Kemp Makes Bard Debut & Tames Touring Shrew

Date: 8 July 2003

EastEnders' Ross Kemp (pictured) will tackle his first major Shakespearean role this autumn. He stars in a new production of The Taming of the Shrew, which opens at Plymouth's Theatre Royal, running from 2 to 11 October 2003 (previews 29 September), ahead of a six-week tour. The production is the second of three collaborations, in a three-year UK-wide bard initiative launched last summer by the Theatre Royal and West End producer Thelma Holt (See News, 25 Jun 2002).

Kemp is best known for his nine years as hard man Grant Mitchell in BBC television soap EastEnders. Since leaving the programme, his screen appearances have included Ultimate Force, A Christmas Carol, A Line in the Sand, Without Motive, In Defence and Hero of the Hour.

In The Taming of the Shrew, Kemp will play Petruchio who woos and wars with Katherine, played by Nichola McAuliffe, most recently seen as Baroness Bomburst in the West End musical Chitty Chitty Bang Bang. The new Shakespeare production is directed by Mark Rosenblatt (The Circle) and designed by Jon Bausor, with lighting by Chris Davey and music by Simon Allen.

The Taming of the Shrew follows last autumn's staging of The Tempest with Richard Briers as Prospero (See News, 25 Jun 2002). The third production planned as part of the initiative, the first beneficiary of an Arts Council of England National Touring Contract, is a new English-language Hamlet, directed by the celebrated Japanese director Yukio Ninagawa.

» **Dataset section**
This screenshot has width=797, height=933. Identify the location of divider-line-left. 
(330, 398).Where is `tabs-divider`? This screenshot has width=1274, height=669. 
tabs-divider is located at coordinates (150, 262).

» **Activity**
Continue the news article about Ross Kemp's Taming of the Shrew from where it stops.

» **Response area**
Ninagawa last visited Plymouth in 1995 with A Midsummer Night's Dream in a tour produced by Holt. In 1998, Ninagawa brought an acclaimed production of Hamlet, starring Japanese actor Hiroyuki Sanada, to the UK. More recently, he directed Nigel Hawthorne in his last stage appearance in the controversial RSC co-production of King Lear.

The Theatre Royal Plymouth is no stranger to Shakespearean drama. The RSC's discontinued annual residencies in Plymouth (in 1997, 1998, 2000) proved a great success. Their withdrawal prompted the theatre, in concert with Thelma Holt, to fill the subsequent vacuum. Holt was the woman responsible for bringing Shakespeare back to the West End's Shaftesbury Avenue after an absence of 50 years with the award-winning 1983 production of Much Ado About Nothing.

Following Plymouth, The Taming of the Shrew will visit Guildford, Norwich, Brighton, Bradford, Malvern and Nottingham.